- _Work instruction_
Below are some records. Copy every line in them that holds "computer".

- _Data extract_
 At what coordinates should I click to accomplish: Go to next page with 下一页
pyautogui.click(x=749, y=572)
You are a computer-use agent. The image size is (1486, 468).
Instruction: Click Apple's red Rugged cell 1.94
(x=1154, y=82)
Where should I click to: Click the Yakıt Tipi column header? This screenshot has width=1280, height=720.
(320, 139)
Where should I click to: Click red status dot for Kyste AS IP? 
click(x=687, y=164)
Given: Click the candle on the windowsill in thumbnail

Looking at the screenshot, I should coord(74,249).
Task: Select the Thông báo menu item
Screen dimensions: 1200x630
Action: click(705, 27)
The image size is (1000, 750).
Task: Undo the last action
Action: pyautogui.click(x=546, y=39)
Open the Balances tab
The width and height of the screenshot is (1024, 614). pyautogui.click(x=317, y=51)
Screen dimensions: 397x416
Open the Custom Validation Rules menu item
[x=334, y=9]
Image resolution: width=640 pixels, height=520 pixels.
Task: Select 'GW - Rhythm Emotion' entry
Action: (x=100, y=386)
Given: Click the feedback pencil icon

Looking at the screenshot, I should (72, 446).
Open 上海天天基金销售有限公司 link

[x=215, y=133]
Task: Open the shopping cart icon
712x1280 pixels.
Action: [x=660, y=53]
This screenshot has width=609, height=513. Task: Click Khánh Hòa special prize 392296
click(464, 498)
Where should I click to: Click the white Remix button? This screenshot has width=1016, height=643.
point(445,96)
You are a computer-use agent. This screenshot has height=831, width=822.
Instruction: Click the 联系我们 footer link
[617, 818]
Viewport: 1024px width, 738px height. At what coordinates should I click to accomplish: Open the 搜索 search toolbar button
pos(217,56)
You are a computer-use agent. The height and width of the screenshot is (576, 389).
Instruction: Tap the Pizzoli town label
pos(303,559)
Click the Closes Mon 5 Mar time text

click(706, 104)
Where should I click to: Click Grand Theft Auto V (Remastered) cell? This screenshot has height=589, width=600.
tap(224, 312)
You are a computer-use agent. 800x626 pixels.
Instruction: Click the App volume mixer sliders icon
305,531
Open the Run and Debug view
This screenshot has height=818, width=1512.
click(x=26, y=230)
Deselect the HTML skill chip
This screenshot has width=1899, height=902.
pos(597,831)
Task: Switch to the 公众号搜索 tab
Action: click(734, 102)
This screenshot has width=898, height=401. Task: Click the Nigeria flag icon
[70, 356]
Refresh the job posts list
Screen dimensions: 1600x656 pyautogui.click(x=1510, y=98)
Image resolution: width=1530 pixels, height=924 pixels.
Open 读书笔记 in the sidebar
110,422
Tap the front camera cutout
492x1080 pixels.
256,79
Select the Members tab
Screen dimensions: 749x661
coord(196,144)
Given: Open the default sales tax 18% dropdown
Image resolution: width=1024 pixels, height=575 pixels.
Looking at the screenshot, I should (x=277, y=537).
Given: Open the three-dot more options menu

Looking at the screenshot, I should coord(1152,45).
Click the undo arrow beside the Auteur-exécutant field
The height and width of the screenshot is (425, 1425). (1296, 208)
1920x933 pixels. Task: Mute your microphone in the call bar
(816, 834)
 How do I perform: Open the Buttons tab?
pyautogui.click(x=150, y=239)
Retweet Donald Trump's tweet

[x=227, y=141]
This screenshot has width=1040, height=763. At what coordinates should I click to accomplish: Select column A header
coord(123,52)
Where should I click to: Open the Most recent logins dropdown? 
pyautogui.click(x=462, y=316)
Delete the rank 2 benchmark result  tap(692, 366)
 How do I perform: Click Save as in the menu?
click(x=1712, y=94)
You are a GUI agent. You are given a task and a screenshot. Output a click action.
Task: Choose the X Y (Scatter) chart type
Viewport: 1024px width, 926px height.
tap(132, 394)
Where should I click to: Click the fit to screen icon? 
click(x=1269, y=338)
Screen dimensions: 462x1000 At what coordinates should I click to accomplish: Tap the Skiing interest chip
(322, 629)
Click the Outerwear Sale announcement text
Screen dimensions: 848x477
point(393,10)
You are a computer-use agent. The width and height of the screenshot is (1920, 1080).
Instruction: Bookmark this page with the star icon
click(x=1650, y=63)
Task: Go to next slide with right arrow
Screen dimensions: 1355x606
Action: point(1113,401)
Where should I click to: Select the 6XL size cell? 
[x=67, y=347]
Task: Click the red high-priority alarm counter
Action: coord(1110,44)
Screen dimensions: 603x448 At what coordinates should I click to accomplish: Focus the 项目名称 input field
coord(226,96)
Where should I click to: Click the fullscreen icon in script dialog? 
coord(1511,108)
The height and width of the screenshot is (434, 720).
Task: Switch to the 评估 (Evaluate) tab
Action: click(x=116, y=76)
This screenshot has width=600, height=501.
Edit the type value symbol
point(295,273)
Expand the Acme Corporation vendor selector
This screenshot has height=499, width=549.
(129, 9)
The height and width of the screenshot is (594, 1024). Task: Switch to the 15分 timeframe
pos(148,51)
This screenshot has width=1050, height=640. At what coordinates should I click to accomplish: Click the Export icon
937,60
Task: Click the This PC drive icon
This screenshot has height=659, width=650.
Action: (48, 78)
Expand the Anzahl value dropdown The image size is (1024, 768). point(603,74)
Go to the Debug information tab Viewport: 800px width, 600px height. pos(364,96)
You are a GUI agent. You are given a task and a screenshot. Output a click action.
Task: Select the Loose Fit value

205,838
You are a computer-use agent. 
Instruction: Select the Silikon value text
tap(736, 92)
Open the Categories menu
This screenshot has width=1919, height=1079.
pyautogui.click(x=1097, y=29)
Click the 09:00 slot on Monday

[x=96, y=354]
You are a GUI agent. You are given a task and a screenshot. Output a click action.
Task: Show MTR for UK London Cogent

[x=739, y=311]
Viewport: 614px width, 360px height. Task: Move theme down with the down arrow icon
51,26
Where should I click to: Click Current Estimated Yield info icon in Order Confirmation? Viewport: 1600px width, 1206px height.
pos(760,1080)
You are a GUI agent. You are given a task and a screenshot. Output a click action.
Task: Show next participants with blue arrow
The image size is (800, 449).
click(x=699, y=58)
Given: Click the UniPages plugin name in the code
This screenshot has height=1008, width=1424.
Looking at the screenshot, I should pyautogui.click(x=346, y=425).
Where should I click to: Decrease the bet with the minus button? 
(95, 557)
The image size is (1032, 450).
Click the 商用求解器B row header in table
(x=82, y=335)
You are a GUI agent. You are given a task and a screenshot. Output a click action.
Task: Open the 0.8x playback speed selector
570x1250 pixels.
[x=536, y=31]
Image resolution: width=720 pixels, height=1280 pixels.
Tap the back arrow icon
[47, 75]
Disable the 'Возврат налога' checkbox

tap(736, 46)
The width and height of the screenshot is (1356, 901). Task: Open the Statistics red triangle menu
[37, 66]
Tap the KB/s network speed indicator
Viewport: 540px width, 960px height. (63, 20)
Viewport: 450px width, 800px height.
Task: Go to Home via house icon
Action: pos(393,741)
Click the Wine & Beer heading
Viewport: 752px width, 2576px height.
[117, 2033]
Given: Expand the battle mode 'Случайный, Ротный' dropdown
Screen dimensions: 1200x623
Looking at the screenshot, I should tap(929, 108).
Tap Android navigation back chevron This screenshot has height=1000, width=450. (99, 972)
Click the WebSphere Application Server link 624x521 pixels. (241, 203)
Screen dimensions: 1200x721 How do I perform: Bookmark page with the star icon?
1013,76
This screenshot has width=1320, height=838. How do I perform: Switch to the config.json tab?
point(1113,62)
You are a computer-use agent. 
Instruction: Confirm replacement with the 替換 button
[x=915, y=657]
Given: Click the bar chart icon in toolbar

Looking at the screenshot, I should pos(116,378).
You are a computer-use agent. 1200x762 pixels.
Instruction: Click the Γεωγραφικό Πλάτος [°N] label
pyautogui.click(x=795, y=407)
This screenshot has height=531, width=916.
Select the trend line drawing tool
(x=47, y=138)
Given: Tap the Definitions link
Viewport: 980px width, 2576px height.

- _Task solution_
You are a computer-use agent. The image size is (1486, 468).
You are a computer-use agent. This screenshot has height=831, width=822.
You are a computer-use agent. The height and width of the screenshot is (576, 389).
You are a computer-use agent. 800x626 pixels.
You are a computer-use agent. The width and height of the screenshot is (1920, 1080).
You are a computer-use agent. 
You are a computer-use agent. 
You are a computer-use agent. 1200x762 pixels.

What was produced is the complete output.